§ **TASK DATA**
------
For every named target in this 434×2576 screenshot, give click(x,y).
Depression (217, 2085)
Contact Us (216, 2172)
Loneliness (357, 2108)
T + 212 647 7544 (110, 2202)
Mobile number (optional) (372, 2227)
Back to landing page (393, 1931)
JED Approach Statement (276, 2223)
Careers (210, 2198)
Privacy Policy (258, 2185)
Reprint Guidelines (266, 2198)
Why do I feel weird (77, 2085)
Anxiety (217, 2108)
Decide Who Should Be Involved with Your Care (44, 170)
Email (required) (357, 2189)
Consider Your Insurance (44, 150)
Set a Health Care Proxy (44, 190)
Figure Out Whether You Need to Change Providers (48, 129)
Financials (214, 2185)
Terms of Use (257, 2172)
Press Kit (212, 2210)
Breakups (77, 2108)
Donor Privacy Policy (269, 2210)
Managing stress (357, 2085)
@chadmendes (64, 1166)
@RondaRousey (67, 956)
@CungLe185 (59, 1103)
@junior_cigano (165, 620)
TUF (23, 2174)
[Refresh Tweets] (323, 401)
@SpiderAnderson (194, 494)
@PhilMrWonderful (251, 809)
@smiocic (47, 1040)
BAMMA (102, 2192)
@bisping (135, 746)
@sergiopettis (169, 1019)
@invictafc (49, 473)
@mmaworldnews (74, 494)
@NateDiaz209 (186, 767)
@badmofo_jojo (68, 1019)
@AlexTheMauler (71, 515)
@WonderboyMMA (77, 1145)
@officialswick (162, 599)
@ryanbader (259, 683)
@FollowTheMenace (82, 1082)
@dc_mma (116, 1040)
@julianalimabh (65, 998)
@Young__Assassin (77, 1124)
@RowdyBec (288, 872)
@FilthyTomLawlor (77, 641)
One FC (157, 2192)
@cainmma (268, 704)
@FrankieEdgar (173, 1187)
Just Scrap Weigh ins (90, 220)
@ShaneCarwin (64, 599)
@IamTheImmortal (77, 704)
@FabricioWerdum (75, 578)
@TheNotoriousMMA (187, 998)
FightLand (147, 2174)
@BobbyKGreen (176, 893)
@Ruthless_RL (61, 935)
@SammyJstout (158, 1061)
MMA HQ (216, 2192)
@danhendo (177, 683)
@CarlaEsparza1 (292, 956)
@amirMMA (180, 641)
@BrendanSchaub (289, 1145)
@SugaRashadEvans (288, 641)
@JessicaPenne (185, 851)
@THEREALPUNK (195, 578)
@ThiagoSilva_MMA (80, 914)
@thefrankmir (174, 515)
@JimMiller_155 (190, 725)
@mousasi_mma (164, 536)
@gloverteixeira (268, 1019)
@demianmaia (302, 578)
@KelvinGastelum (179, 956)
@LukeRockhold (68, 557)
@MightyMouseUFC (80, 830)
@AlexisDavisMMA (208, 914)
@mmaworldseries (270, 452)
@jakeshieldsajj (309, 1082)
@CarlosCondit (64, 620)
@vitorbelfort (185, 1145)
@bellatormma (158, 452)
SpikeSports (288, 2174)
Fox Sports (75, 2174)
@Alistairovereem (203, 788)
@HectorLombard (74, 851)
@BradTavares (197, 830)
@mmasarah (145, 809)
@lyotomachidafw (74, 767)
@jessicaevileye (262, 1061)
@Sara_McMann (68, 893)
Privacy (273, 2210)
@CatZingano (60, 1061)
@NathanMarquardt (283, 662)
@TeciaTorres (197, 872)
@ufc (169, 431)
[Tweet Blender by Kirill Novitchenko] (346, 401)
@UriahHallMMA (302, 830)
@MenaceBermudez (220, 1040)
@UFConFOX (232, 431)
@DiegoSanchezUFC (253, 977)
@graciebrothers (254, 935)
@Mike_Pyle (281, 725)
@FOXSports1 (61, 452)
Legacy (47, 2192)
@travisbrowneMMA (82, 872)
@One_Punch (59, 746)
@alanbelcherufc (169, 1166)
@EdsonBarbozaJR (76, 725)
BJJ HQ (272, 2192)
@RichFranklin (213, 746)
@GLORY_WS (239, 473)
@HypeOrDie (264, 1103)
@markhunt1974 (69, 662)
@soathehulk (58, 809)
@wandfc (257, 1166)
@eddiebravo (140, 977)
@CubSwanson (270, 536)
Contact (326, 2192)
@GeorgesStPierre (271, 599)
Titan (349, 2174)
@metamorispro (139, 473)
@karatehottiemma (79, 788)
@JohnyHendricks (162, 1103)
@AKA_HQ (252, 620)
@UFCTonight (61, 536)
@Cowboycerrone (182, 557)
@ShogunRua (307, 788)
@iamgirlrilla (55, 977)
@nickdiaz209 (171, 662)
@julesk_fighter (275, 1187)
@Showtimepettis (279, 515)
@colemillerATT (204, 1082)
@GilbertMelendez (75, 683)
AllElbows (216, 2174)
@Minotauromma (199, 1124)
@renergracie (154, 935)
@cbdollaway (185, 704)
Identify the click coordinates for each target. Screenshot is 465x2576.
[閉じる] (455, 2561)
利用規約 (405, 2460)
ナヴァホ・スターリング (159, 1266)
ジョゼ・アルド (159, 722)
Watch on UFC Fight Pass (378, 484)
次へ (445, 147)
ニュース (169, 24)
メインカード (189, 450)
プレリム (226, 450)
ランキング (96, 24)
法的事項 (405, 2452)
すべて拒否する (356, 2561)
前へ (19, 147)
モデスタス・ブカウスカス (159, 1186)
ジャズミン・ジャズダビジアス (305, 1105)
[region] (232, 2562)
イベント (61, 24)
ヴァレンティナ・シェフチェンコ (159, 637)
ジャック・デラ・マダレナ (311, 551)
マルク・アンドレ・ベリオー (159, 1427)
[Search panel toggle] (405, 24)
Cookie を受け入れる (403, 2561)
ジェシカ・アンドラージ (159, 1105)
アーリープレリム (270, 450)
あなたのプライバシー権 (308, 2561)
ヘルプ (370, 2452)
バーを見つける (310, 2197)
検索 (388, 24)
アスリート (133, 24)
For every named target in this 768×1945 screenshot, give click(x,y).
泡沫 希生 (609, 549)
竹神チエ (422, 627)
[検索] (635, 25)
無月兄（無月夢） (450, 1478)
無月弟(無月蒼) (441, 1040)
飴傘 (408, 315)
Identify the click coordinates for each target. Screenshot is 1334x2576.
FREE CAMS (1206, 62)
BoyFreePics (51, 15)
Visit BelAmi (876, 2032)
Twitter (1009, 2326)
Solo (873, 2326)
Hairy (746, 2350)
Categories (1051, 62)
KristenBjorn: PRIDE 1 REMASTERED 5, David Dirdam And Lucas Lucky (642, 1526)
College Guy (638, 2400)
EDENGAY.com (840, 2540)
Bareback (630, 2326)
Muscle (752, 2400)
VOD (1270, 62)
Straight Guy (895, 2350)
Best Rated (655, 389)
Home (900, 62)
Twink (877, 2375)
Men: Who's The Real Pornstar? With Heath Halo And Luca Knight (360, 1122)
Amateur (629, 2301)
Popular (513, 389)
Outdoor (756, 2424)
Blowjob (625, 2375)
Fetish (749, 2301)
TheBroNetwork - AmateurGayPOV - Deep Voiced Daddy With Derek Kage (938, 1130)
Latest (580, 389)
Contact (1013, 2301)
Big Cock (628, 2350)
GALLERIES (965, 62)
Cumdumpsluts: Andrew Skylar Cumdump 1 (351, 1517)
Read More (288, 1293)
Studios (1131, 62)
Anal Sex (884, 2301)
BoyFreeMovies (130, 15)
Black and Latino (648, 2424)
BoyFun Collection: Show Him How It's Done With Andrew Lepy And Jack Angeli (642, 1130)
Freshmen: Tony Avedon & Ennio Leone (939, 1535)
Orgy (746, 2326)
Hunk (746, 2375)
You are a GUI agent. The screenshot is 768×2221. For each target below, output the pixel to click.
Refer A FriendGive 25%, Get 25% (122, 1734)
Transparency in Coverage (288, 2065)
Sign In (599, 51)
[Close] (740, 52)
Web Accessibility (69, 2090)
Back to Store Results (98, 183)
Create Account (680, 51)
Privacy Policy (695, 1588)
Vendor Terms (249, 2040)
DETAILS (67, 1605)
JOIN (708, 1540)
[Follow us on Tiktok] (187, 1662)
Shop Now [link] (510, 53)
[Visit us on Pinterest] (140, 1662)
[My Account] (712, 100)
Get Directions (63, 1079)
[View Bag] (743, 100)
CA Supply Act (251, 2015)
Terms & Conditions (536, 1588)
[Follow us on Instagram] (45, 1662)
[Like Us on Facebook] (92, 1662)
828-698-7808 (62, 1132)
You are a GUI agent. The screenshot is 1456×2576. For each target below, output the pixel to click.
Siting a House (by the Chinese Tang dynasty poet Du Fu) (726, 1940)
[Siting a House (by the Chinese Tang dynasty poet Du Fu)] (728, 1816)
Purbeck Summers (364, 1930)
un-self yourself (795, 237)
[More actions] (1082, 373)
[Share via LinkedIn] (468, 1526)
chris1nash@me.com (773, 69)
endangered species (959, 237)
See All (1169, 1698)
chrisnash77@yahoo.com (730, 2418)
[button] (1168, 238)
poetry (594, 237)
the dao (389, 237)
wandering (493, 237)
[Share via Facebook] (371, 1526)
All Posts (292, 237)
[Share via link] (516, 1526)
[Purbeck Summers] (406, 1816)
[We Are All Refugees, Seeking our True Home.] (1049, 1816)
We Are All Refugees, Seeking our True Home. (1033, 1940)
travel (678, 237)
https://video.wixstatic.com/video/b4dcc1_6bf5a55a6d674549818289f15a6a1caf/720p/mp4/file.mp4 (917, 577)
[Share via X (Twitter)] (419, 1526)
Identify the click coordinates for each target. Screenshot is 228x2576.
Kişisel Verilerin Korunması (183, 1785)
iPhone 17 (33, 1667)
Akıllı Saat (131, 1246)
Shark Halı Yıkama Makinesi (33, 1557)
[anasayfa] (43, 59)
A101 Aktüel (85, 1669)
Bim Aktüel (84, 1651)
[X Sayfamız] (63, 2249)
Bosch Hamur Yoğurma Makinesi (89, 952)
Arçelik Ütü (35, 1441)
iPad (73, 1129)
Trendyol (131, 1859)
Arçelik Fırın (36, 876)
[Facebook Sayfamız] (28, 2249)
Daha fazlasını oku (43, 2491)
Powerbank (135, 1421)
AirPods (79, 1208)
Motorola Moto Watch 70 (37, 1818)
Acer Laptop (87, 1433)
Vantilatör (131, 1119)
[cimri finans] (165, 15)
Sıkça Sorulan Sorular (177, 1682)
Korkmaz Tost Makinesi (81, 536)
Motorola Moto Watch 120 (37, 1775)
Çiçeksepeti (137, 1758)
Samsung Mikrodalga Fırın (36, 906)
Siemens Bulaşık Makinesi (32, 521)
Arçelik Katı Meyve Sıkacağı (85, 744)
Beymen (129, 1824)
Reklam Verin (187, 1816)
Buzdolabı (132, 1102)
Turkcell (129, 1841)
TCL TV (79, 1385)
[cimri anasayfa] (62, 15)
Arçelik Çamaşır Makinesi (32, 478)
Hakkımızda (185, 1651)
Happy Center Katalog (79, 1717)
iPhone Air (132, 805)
------
Copy out, word for word, the part of the entries above that begins at the line with "[View Bag] (743, 100)" and ends at the line with "Trendyol (131, 1859)", including both.

§ **REPLY TO THE EXERCISE**
[View Bag] (743, 100)
CA Supply Act (251, 2015)
Terms & Conditions (536, 1588)
[Follow us on Instagram] (45, 1662)
[Like Us on Facebook] (92, 1662)
828-698-7808 (62, 1132)
You are a GUI agent. The screenshot is 1456×2576. For each target below, output the pixel to click.
Siting a House (by the Chinese Tang dynasty poet Du Fu) (726, 1940)
[Siting a House (by the Chinese Tang dynasty poet Du Fu)] (728, 1816)
Purbeck Summers (364, 1930)
un-self yourself (795, 237)
[More actions] (1082, 373)
[Share via LinkedIn] (468, 1526)
chris1nash@me.com (773, 69)
endangered species (959, 237)
See All (1169, 1698)
chrisnash77@yahoo.com (730, 2418)
[button] (1168, 238)
poetry (594, 237)
the dao (389, 237)
wandering (493, 237)
[Share via Facebook] (371, 1526)
All Posts (292, 237)
[Share via link] (516, 1526)
[Purbeck Summers] (406, 1816)
[We Are All Refugees, Seeking our True Home.] (1049, 1816)
We Are All Refugees, Seeking our True Home. (1033, 1940)
travel (678, 237)
https://video.wixstatic.com/video/b4dcc1_6bf5a55a6d674549818289f15a6a1caf/720p/mp4/file.mp4 (917, 577)
[Share via X (Twitter)] (419, 1526)
Identify the click coordinates for each target. Screenshot is 228x2576.
Kişisel Verilerin Korunması (183, 1785)
iPhone 17 (33, 1667)
Akıllı Saat (131, 1246)
Shark Halı Yıkama Makinesi (33, 1557)
[anasayfa] (43, 59)
A101 Aktüel (85, 1669)
Bim Aktüel (84, 1651)
[X Sayfamız] (63, 2249)
Bosch Hamur Yoğurma Makinesi (89, 952)
Arçelik Ütü (35, 1441)
iPad (73, 1129)
Trendyol (131, 1859)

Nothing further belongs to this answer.